There was a hum of conversation in the nave, where perhaps two dozen townsfolk were standing about to hear the Mass. He found a quiet spot by St Giles’s altar, folded his hat and knelt on it to go over the shreds of the midnight dream which still troubled him, to ask for help in putting it from his mind and in reading the puzzle before him. Or did the dream have some bearing on the puzzle? He shivered slightly, as it returned to him in vivid detail.
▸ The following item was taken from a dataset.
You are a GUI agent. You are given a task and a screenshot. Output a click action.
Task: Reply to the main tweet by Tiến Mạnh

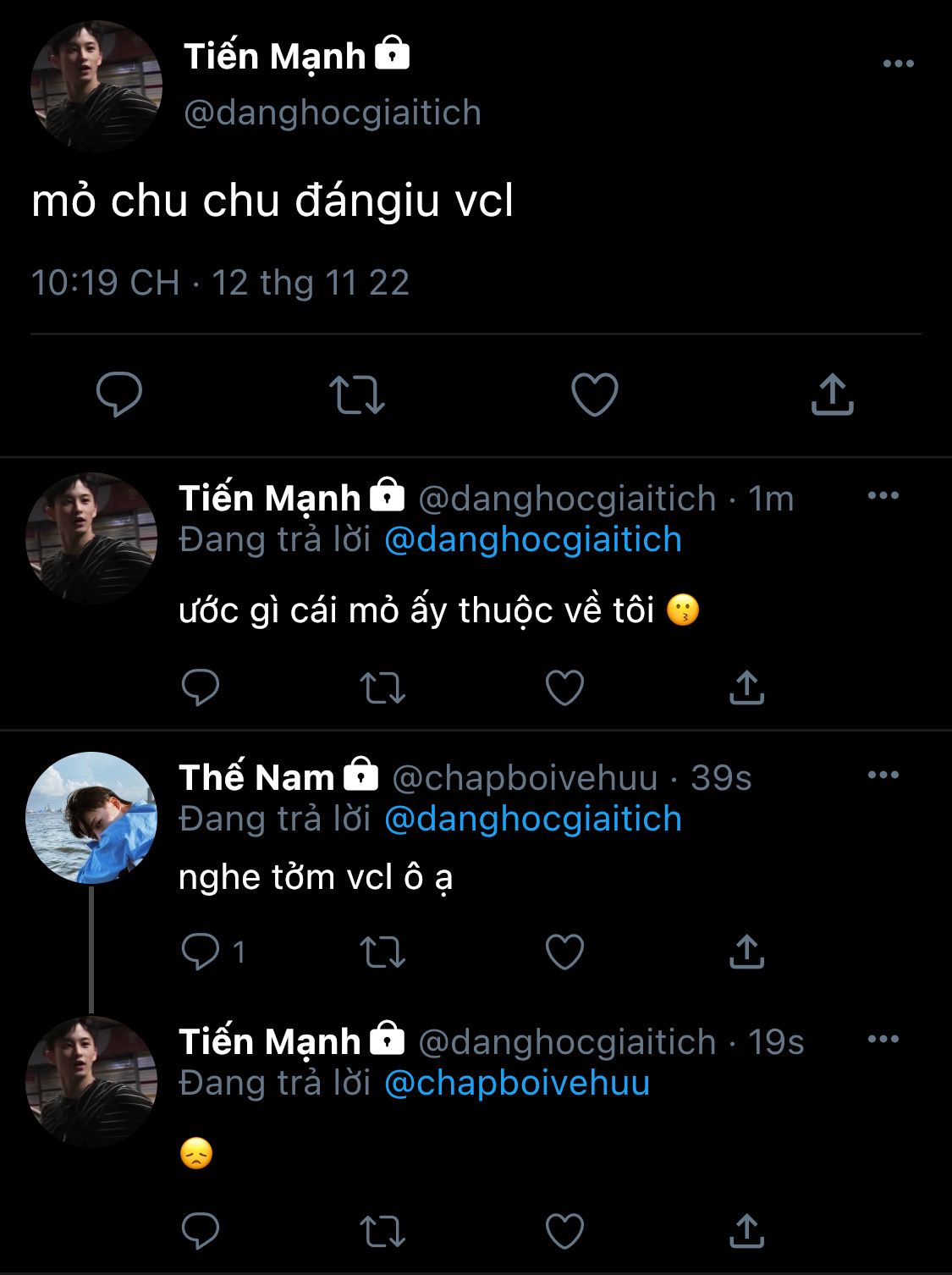[119, 395]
He had thought he was standing in the clearing by Syme’s house, looking in at the door. In the trees to one side a naked man approached, and inside the house something stirred in the shadows, who or what he did not know but suddenly he had been certain that he must not set eyes on it. As he turned to flee the owl had swooped down over the roof, its wings huge and overshadowing, and seized him in its claws, tearing with its beak at his bare flesh. His back still crawled with the feeling that he was threatened. St Giles, preserve me from all ill, he thought. Perhaps I should go down to the forester’s house again.